#### ESERCIZI:
a) Copia dal testo sul vapore acqueo stratosferico tutto ciò che va da "In sostanza, quanto" giù fino a "condizioni di fondo.".
b) Secondo il testo sul vapore acqueo stratosferico, da quali due processi dipende la concentrazione di vapore acqueo nella stratosfera?
c) Riprendi il testo sul vapore acqueo stratosferico dal punto in cui si interrompe.

------ ESTRATTO DEL TESTO ------

Ad esempio, dato che la concentrazione di vapore acqueo Stratosferico è funzione del trasporto di calore che avviene per convezione da un lato e dell’ossidazione del metano dall’altro, una variazione di questa concentrazione potrebbe essere legata alle variazioni cui è soggetta la convenzione delle zone tropicali (di gran lunga la più efficiente) con le oscillazioni dell’indice ENSO, che sappiamo essere a sua volta condizionato nel lungo periodo dall’andamento della PDO. E mentre l’ENSO ha forti caratteristiche di variabilità di breve periodo, la PDO ha certamente caratteristiche di variabilità di lungo periodo.

In sostanza, quanto trattato in questo articolo, potrebbe essere uno degli elementi (l’ennesimo) con cui la variabilità del comportamento degli oceani in termini di SST e contenuto di calore trasferisce i propri effetti ai piani superiori, i quali a loro volta seguono andamenti in grado di influenzare nuovamente gli strati sottostanti, mantenendo il sistema in equilibrio o indirizzandolo verso una progressiva mutazione delle condizioni di fondo.

------ DATI FORNITI ------

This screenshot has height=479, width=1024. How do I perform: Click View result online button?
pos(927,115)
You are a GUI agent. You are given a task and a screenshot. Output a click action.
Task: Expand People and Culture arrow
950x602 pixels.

------

#### RISPOSTE FORNITE:
a)
In sostanza, quanto trattato in questo articolo, potrebbe essere uno degli elementi (l’ennesimo) con cui la variabilità del comportamento degli oceani in termini di SST e contenuto di calore trasferisce i propri effetti ai piani superiori, i quali a loro volta seguono andamenti in grado di influenzare nuovamente gli strati sottostanti, mantenendo il sistema in equilibrio o indirizzandolo verso una progressiva mutazione delle condizioni di fondo.

b) Dal trasporto di calore per convezione e dall'ossidazione del metano.

c)
E’ pur vero che nell’articolo non si chiarisce se le oscillazioni della concentrazione del vapore acqueo stratosferico debbano essere considerate un feedback, alla stregua ad esempio di quanto appena descritto, oppure un forcing, come ipotizzabile leggendo le considerazioni di Earl Happ linkate nella prima parte di questo post. Tuttavia al riguardo le simulazioni dimostrerebbero che il ruolo di feedback è debole, mentre quello di forcing è più evidente.

Da non trascurare il fatto che in questo articolo si provi, seppur specificando che l’argomento esce dagli obiettivi di questo lavoro, ad ipotizzare un ruolo importante per le variazioni chimico-fisiche dell’alta atmosfera indotte dall’attività solare nell’influenzare anche la concentrazione di vapore acqueo stratosferico e dunque, ma questo ovviamente nell’articolo non c’è, anche l’andamento del clima. Non dobbiamo dimenticare che tutto il discorso è partito cercando di identificare un fattore di forcing del trend delle temperature medie superficiali su base decadale. E’ un primo passo forse, vedremo.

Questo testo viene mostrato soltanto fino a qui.